Infettivologia Redazione DottNet | 24/04/2020 20:46

Tra i fattori determinanti per un finale favorevole al paziente ci sono l'esposizione virale, la debolezza immunitaria e lo sforzo fisico. Calano i malati in metà Italia, nuova autocertificazione dal 4 amggio

La storia dell'evoluzione del coronavirus si decide nei primi 10-15 giorni della malattia. L'esito finale, favorevole o sfavorevole, dell'infezione da Covid-10 si decide infatti nei primi 10-15 giorni dal contagio. E tutto si giocherebbe su tre elementi cruciali: l'esposizione virale, la debolezza immunitaria o uno sforzo fisico intenso nei giorni dell'incubazione. A dimostrarlo è uno studio dell'Istituto superiore di sanità (Iss), che mette insieme il puzzle delle manifestazioni cliniche del virus, dalle forme asintomatiche alla morte.

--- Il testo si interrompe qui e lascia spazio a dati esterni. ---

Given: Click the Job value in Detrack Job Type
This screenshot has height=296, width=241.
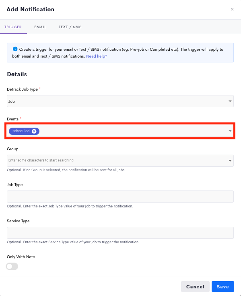Looking at the screenshot, I should (x=12, y=101).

Il modello scientifico è elaborato da tre ricercatori italiani: Paolo Maria Matricardi (Charité Universitätsmedizin Berlin), Roberto Walter Dal Negro (National Centre of Pharmacoeconomics and Pharmacoepidemiology Verona) e Roberto Nisini (Reparto Immunologia, Istituto Superiore di Sanità) e proposto per la pubblicazione alla rivista Pediatric Allergy and Immunology, dove è attualmente in fase di revisione. E' pubblicato come pre-print sul sito preprints manuscript. Secondo il modello, dunque, l'esito della malattia si decide nelle prime 2 settimane dal contagio e dipende dal bilancio tra la dose cumulativa di esposizione virale e l'efficacia della risposta immunitaria.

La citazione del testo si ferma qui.